Eğitimini aldıktan sonra Türkiye’ye geri dönmek ve burada çalışmak istiyor musun? Neler yapacaksın? Ne hayal ediyorsun?
O kadar çok seçenek var ki, aslında tek bir hedefle gitmiyorum ben Avrupa'ya. Sanatı tüm dünyaya duyurmak, her kesimden, her ülkeden insanlara seslenmeye gidiyorum. Ben bilgilerimi edindikten sonra, bu bilgilerin çürüyüp gitmemesi için, gelecek nesillere aktarmak istiyorum. Handel'in operalarını bir kere daha sahnelere koyup seyirciyle tekrar tekrar buluşturmak istiyorum. Bunun hangi ülkede ya da hangi coğrafyada olduğu beni ilgilendirmiyor. Gözlerine baktığımda bana heyecanla bakan bir seyirci olsun da, gerisi önemli değil...
Senin gibi hayalleri olan gençlere neler tavsiye edersin?
Hayaller kurmak işin en basit kısmıdır. Ama baktığınızda en önemli ve büyük bir adımıdır. Hayallerinizden asla vazgeçmeyin ve onlara asılın.

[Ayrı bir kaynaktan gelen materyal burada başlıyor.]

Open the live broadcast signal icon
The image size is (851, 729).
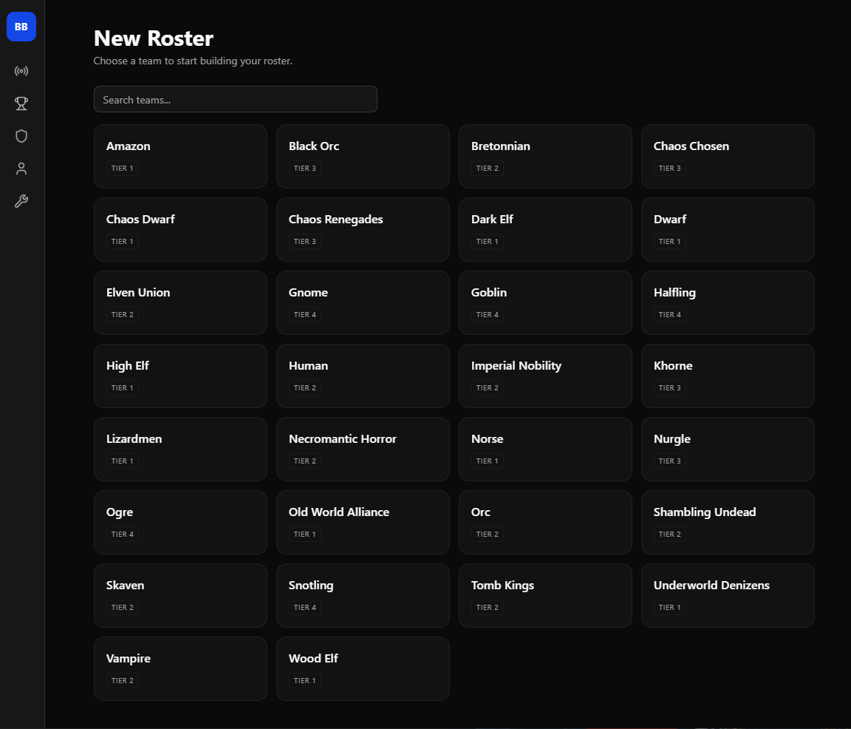[21, 71]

Hayal etmeden asla başarılı olamazsınız.

 
"Handel'in operalarını bir kere daha sahnelere koyup seyirciyle tekrar tekrar buluşturmak istiyorum. Bunun hangi ülkede ya da hangi coğrafyada olduğu beni ilgilendirmiyor. Gözlerine baktığımda bana heyecanla bakan bir seyirci olsun da, gerisi önemli değil..."

 



 

 

 

Sence en büyük Türk kimdir? Ve son olarak neler söylemek istersin?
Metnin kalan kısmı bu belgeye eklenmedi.